**** DATA TO PROCESS
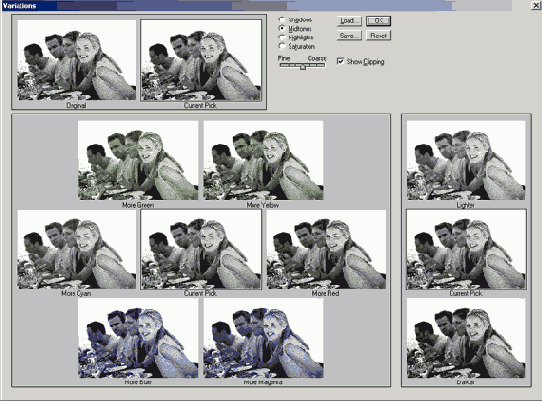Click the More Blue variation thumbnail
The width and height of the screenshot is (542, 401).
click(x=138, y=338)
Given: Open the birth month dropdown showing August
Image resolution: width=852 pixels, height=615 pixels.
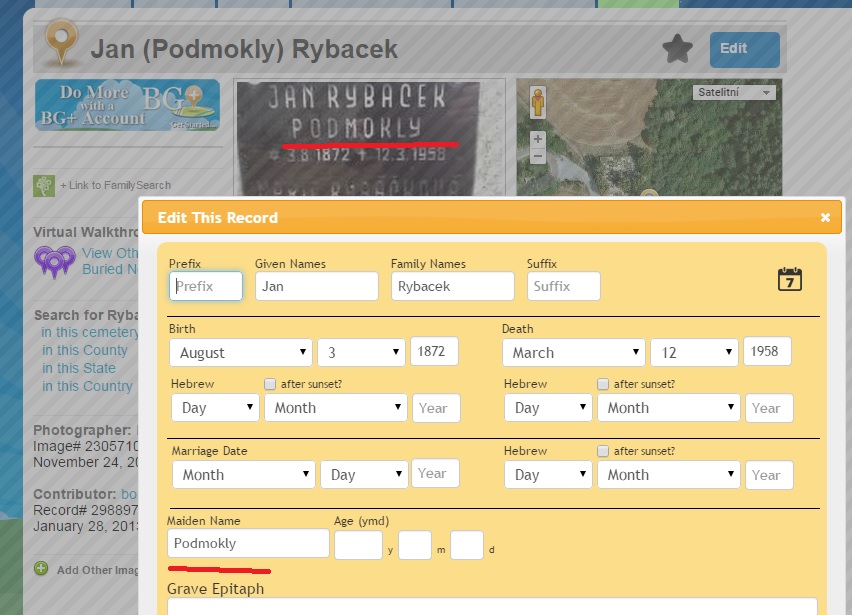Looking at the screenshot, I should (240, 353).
********
* **AIM OF THE EXERCISE**
Leaving all pictures aside, print exactly the lines from the one that contains "Image resolution: width=852" through the last line of the data above, inclusive.

* **WRITTEN SOLUTION**
Image resolution: width=852 pixels, height=615 pixels.
Looking at the screenshot, I should (240, 353).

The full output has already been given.